Eine Betriebsstilllegung liegt vor, wenn ein Arbeitgeber die wirtschaftliche Betätigung in der Absicht einstellt, den bisherigen Betriebszweck dauerhaft oder für eine unbestimmte, wirtschaftlich erhebliche Zeitspanne nicht weiterzuverfolgen. Die rechtlichen Voraussetzungen für eine Betriebsstilllegung umfassen mehrere Aspekte:
Unternehmerische Entscheidungsfreiheit
Als Arbeitgeber haben Sie grundsätzlich das Recht, Ihren Betrieb stillzulegen. Diese Entscheidung fällt unter die unternehmerische Freiheit, die durch das Grundgesetz geschützt ist. Die Arbeitsgerichte prüfen nicht die wirtschaftliche Sinnhaftigkeit Ihrer Entscheidung, sondern nur, ob sie ernsthaft und nicht willkürlich getroffen wurde.
Ernsthafte und endgültige Stilllegungsabsicht
Ihre Entscheidung zur Betriebsstilllegung muss ernsthaft und endgültig sein.

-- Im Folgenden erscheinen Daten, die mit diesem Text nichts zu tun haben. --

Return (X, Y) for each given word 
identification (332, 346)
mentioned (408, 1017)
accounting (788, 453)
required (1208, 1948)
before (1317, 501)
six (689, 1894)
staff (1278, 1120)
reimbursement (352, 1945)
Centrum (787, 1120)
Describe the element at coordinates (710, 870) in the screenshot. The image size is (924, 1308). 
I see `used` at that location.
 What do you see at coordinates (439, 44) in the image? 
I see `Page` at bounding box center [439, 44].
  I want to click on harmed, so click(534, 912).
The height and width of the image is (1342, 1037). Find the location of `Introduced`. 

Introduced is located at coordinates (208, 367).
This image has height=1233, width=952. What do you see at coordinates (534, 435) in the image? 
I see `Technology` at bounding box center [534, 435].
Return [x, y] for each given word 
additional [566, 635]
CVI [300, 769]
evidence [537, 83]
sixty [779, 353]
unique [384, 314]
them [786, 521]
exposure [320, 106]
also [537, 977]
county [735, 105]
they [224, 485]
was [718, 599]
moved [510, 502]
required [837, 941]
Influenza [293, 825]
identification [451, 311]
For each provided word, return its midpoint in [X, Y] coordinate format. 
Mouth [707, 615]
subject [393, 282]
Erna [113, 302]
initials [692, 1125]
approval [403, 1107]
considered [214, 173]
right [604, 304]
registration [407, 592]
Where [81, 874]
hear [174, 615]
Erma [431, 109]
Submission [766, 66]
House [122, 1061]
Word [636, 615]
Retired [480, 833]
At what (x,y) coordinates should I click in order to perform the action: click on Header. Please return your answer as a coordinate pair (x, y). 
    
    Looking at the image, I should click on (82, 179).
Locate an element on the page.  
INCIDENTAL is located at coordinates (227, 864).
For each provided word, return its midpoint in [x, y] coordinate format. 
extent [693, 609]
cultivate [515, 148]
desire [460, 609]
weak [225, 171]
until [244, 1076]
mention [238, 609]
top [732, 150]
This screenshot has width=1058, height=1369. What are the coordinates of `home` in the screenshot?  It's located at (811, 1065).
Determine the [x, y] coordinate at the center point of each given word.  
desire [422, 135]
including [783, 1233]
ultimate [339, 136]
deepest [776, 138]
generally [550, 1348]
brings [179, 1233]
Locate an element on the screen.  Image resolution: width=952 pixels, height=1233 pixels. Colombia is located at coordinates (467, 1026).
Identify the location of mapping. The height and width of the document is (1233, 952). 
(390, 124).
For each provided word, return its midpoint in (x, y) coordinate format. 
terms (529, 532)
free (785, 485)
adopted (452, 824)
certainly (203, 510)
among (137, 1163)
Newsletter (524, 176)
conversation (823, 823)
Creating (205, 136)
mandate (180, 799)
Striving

Dies bedeutet, dass Sie zum Zeitpunkt der Kündigung den festen Entschluss gefasst haben müssen, den Betrieb dauerhaft einzustellen. Eine nur vorübergehende Betriebsunterbrechung reicht nicht aus.
Greifbare Umsetzungsmaßnahmen
Die Stilllegungsentscheidung muss zum Zeitpunkt der Kündigung bereits greifbare Formen angenommen haben. Stellen Sie sich vor, Sie haben konkrete Schritte eingeleitet, wie die Kündigung von Mietverträgen, die Information von Kunden und Lieferanten oder den Verkauf von Betriebsmitteln.
Dokumentation der Stilllegungsentscheidung
Es ist wichtig, dass Sie Ihre Stilllegungsentscheidung und die damit verbundenen Maßnahmen sorgfältig dokumentieren. In einem möglichen Kündigungsschutzprozess müssen Sie nachweisen können, dass die Stilllegungsabsicht zum Zeitpunkt der Kündigung bereits bestand und konkrete Schritte zur Umsetzung eingeleitet wurden.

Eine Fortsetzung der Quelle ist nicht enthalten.